Our yeast two-hybrid screen based on activated Armadillo led us to discover a second Drosophila APC paralogue as an Armadillo-binding protein, which we called E-APC owing to its expressed in epithelia and association with E-cadherin and Armadillo at adherens junctions. E-APC (aka dAPC2) functions as an essential negative regulator of Armadillo, redundantly with its paralogue dAPC1 as shown by the Peifer group. Our evidence from flies and human epithelial cell models indicated that E-APC and its human counterpart, the APC tumour suppressor, promote shuttling of Armadillo/beta-catenin along actin filaments between the nuclear signalling and the cell adhesion pool. An interesting corollary is that APC proteins, like their Armadillo/beta-catenin binding partners, have dual functions in Wnt signalling and cellular adhesion.

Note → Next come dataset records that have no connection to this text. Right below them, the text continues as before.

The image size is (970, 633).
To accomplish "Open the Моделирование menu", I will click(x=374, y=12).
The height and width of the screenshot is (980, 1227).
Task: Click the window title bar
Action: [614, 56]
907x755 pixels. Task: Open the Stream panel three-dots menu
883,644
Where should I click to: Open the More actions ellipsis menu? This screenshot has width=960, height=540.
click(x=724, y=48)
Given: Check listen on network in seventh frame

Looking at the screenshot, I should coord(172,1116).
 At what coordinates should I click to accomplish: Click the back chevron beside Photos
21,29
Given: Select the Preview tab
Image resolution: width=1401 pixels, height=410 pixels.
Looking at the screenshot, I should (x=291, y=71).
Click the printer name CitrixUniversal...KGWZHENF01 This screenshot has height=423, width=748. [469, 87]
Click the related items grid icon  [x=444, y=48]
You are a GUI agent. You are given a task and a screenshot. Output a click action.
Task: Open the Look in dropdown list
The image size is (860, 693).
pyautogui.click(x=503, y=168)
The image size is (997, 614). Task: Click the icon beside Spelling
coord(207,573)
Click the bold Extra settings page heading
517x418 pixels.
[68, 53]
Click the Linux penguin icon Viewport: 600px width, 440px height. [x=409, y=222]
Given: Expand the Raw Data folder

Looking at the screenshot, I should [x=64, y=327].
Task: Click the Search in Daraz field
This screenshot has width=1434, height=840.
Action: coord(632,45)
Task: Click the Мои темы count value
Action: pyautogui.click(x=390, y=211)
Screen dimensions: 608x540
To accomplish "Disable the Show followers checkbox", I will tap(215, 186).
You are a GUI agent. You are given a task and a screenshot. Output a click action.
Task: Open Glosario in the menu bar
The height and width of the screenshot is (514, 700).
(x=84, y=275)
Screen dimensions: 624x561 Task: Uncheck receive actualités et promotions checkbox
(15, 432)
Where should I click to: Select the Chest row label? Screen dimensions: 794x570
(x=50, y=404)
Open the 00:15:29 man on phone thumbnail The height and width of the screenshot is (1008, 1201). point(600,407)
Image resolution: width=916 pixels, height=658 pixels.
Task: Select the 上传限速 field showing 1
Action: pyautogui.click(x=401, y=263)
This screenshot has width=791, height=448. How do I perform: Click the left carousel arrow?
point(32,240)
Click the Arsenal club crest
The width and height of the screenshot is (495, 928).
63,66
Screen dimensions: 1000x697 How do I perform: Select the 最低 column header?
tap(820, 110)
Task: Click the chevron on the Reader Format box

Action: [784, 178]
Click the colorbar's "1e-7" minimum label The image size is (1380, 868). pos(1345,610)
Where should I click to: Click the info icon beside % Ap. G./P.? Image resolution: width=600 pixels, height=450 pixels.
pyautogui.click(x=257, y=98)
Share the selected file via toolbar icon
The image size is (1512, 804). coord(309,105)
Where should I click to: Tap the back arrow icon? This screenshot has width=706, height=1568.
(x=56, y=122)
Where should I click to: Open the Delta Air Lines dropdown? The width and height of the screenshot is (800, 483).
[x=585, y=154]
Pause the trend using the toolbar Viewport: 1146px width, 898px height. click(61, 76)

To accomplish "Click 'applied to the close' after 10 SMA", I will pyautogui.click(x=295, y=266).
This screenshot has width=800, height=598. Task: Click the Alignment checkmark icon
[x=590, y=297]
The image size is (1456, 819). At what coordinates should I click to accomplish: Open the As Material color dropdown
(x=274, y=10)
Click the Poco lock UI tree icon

Support for this notion came from a point mutation (N175K) that we discovered in a genetic screen: N175 is a highly conserved glutamine in the Armadillo Repeat of E-APC predicted to contact its binding partners. In fly embryos, the N175K mutant E-APC protein is delocalised from adherens junctions and inactive in destabilising Armadillo. Its junctional association therefore seemed important for its function in the so-called beta-catenin destruction complex (or Axin degradasome, see next section) which earmarks beta-catenin/Armadillo for ubiquityation and proteasomal degradation in the absence of Wnt. Intriguingly, N175K also causes adhesion defects in multiple fly tissues, which indicated a function of E-APC in maintaining E-cadherin- and Armadillo-dependent cell adhesion.
In a yeast two-hybrid screen designed to identify human proteins binding to wild-type but not N175K APC, we identified a de-ubiquitylase (DUB) called Trabid. Trabid cleaves non-canonical ubiquitin chains, and APC is one of its substrates. Intriguingly, lack of Trabid function results in hyperactive APC and attenuated Wnt signalling in APC mutant cancer cells and reduces the intestinal tumour load of mice bearing Apc mutations. Loss of Trabid also causes defects of the peripheral actin cytoskeleton in human epithelial cells, though it remains to be seen whether this reflects a function of Trabid in promoting cell adhesion.